Which of the lines below hold "computer"? Please return each one.

[Saved data entries]
■ ■ ■ ■ ■ ■ ■
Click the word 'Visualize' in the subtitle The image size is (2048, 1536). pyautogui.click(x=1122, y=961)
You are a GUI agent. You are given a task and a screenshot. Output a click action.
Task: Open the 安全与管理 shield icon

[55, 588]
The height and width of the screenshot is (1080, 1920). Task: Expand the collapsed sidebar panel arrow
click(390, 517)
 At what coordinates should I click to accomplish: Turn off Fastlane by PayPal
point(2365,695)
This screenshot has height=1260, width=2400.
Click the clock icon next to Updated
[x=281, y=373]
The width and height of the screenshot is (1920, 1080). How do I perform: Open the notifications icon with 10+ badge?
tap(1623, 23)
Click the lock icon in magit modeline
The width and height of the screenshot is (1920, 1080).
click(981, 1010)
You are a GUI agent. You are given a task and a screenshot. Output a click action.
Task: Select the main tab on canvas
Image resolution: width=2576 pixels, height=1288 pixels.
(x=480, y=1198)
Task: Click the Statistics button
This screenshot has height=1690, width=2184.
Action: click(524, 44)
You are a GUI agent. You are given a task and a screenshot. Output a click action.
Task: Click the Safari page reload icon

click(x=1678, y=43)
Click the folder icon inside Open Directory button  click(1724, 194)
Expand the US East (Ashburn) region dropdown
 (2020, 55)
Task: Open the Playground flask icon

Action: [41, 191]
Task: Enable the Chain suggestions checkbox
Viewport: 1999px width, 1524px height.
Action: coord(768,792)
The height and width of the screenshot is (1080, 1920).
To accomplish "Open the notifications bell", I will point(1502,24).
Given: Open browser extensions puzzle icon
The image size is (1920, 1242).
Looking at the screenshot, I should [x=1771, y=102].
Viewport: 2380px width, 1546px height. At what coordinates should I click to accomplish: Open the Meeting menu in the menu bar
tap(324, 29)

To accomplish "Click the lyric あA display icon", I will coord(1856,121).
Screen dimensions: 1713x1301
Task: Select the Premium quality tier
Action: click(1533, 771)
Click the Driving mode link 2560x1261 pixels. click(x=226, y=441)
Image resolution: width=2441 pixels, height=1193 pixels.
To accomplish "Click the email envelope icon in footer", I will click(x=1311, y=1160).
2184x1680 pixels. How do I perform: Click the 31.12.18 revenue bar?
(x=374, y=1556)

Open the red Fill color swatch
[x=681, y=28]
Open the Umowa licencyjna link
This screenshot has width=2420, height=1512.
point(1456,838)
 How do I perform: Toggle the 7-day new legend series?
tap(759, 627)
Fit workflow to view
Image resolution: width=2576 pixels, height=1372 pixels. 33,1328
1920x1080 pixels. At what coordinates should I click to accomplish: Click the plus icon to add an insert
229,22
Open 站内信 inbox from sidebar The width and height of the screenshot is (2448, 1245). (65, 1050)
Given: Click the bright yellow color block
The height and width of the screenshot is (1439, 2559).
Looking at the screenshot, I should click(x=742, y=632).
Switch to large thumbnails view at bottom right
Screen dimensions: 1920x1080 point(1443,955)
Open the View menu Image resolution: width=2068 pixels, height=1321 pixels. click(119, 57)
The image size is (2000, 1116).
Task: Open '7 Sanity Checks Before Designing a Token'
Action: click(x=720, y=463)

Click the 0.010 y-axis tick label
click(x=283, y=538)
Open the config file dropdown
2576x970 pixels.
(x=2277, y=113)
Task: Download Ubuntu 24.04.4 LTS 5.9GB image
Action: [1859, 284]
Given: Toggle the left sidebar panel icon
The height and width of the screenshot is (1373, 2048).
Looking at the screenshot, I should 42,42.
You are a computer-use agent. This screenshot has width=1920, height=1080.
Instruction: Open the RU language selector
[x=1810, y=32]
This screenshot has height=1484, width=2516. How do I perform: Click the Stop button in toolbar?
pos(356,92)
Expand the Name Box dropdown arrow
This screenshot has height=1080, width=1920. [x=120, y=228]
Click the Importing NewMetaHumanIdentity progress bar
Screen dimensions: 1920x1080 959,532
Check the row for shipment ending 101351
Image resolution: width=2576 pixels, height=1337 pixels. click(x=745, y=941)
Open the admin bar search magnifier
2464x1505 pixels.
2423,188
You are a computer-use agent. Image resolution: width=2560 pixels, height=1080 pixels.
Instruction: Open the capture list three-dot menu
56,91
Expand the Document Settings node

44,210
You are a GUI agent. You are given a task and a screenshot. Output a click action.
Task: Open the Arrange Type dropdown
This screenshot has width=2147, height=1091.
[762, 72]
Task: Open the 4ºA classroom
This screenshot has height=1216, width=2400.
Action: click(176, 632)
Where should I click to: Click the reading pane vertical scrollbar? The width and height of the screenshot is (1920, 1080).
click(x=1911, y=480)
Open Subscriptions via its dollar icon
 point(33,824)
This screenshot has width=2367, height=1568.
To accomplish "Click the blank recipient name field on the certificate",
■ ■ ■ ■ ■ ■ ■
SOLUTION BELOW
You are a computer-use agent. This screenshot has width=1920, height=1080.
You are a computer-use agent. Image resolution: width=2560 pixels, height=1080 pixels.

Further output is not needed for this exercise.